(Data for this task)
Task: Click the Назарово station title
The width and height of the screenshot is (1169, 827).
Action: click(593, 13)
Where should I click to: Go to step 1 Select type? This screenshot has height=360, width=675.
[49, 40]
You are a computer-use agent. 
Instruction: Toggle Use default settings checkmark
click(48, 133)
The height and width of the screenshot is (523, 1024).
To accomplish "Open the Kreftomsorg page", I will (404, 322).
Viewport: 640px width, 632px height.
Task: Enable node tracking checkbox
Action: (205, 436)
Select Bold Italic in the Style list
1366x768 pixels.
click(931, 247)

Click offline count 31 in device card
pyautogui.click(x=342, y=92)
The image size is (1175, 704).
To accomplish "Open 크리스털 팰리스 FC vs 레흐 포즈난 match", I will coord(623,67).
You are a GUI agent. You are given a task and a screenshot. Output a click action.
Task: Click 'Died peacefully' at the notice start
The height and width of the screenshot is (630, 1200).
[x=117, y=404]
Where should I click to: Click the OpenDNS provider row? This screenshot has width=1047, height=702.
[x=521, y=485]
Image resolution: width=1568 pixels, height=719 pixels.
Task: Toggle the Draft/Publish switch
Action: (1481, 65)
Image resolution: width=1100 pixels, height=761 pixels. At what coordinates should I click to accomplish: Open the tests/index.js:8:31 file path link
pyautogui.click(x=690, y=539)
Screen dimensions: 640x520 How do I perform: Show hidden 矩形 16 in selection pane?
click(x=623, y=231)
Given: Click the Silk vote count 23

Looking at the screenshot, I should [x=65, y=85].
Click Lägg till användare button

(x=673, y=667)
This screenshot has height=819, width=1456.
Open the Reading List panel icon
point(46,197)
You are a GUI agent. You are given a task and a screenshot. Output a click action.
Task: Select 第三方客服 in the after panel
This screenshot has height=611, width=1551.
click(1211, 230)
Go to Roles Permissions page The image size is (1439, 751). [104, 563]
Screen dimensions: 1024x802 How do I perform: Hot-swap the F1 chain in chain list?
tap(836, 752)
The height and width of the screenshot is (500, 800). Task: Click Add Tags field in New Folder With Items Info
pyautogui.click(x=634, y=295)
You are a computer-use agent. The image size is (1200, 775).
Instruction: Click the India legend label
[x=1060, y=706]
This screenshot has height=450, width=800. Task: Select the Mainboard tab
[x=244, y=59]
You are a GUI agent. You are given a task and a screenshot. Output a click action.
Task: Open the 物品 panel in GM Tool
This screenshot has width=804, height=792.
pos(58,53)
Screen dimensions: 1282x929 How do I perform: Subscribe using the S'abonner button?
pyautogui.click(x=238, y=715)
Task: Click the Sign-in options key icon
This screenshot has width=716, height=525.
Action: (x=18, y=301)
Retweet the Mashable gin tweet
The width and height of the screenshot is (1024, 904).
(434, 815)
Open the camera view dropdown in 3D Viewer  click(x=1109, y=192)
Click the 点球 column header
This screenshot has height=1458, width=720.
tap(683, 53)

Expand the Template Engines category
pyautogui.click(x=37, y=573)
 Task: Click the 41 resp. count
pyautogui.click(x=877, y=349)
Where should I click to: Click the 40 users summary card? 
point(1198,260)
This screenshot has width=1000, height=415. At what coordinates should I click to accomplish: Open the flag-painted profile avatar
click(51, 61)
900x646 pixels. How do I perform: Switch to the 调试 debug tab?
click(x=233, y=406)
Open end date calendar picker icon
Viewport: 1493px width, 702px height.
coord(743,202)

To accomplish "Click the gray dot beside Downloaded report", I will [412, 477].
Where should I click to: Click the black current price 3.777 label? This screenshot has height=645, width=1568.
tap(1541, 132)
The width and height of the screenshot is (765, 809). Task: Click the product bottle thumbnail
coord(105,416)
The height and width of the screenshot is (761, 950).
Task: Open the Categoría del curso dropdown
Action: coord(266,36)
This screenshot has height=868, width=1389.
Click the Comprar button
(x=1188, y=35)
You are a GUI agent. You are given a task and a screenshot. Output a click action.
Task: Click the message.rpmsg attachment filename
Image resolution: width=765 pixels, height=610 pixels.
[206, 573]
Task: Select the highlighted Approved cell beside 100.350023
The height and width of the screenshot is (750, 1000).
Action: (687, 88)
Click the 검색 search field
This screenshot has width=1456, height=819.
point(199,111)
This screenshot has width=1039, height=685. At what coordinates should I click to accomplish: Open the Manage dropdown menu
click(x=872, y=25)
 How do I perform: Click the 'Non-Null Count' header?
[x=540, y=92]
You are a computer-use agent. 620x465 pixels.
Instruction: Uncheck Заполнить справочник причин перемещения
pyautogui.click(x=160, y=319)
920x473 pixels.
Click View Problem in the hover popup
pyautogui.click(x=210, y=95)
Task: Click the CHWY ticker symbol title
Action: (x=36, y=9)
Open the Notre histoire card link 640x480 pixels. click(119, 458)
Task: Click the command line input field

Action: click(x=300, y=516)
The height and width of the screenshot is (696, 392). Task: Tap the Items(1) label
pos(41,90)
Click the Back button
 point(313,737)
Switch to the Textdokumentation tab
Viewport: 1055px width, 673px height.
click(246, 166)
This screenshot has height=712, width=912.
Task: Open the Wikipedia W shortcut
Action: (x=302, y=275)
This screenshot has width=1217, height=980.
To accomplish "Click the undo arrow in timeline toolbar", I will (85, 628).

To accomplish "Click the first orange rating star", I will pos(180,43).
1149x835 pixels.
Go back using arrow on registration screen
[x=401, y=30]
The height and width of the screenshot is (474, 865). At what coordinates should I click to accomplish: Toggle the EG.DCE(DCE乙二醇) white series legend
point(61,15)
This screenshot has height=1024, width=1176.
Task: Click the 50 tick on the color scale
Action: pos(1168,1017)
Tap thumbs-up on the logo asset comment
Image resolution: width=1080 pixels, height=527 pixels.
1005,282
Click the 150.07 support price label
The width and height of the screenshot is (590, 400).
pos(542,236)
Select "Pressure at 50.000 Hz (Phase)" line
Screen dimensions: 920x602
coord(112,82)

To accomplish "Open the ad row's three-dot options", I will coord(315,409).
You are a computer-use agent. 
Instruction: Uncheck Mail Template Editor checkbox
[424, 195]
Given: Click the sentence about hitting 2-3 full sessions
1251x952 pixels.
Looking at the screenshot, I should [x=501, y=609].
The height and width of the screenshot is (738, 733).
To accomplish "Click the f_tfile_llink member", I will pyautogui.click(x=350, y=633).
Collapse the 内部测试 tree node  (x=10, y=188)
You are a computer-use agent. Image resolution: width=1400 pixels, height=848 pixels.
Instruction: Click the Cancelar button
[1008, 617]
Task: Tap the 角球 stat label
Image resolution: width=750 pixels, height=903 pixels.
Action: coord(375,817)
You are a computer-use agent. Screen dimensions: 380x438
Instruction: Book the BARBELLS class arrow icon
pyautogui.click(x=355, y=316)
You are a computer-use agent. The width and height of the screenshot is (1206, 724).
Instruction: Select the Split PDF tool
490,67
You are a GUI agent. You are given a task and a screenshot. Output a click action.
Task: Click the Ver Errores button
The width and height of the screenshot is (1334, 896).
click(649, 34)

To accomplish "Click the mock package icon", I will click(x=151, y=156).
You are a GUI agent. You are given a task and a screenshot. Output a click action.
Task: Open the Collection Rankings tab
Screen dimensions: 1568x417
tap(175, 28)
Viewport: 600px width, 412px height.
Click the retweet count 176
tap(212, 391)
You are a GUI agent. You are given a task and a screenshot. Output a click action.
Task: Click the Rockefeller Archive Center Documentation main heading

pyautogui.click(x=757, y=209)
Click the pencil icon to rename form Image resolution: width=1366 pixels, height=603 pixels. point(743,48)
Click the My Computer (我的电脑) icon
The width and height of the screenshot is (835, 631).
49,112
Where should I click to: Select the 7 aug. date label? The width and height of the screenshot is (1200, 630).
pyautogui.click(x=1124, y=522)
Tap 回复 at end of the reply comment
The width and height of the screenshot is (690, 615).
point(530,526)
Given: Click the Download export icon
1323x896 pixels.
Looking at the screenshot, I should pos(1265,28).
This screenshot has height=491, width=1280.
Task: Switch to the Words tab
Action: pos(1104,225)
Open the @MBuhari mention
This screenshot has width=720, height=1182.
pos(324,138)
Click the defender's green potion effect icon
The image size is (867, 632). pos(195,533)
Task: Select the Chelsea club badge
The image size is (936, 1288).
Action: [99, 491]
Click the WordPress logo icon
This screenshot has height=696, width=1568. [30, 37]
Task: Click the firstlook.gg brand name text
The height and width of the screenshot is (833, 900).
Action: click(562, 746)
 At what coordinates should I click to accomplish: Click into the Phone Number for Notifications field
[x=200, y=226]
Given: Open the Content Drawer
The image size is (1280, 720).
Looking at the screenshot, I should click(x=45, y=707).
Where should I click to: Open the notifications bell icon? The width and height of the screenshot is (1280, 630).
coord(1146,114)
(End Data for this task)
● **Action item**
The answer is the lines above between the line holding "Image resolution: width=1100" and the line holding "Task: Click the Sign-in options key icon", inclusive, each written out exactly, and no others.

● **Reply to the task**
Image resolution: width=1100 pixels, height=761 pixels. At what coordinates should I click to accomplish: Open the tests/index.js:8:31 file path link
pyautogui.click(x=690, y=539)
Screen dimensions: 640x520 How do I perform: Show hidden 矩形 16 in selection pane?
click(x=623, y=231)
Given: Click the Silk vote count 23

Looking at the screenshot, I should [x=65, y=85].
Click Lägg till användare button

(x=673, y=667)
This screenshot has height=819, width=1456.
Open the Reading List panel icon
point(46,197)
You are a GUI agent. You are given a task and a screenshot. Output a click action.
Task: Select 第三方客服 in the after panel
This screenshot has height=611, width=1551.
click(1211, 230)
Go to Roles Permissions page The image size is (1439, 751). [104, 563]
Screen dimensions: 1024x802 How do I perform: Hot-swap the F1 chain in chain list?
tap(836, 752)
The height and width of the screenshot is (500, 800). Task: Click Add Tags field in New Folder With Items Info
pyautogui.click(x=634, y=295)
You are a computer-use agent. The image size is (1200, 775).
Instruction: Click the India legend label
[x=1060, y=706]
This screenshot has height=450, width=800. Task: Select the Mainboard tab
[x=244, y=59]
You are a GUI agent. You are given a task and a screenshot. Output a click action.
Task: Open the 物品 panel in GM Tool
This screenshot has width=804, height=792.
pos(58,53)
Screen dimensions: 1282x929 How do I perform: Subscribe using the S'abonner button?
pyautogui.click(x=238, y=715)
Task: Click the Sign-in options key icon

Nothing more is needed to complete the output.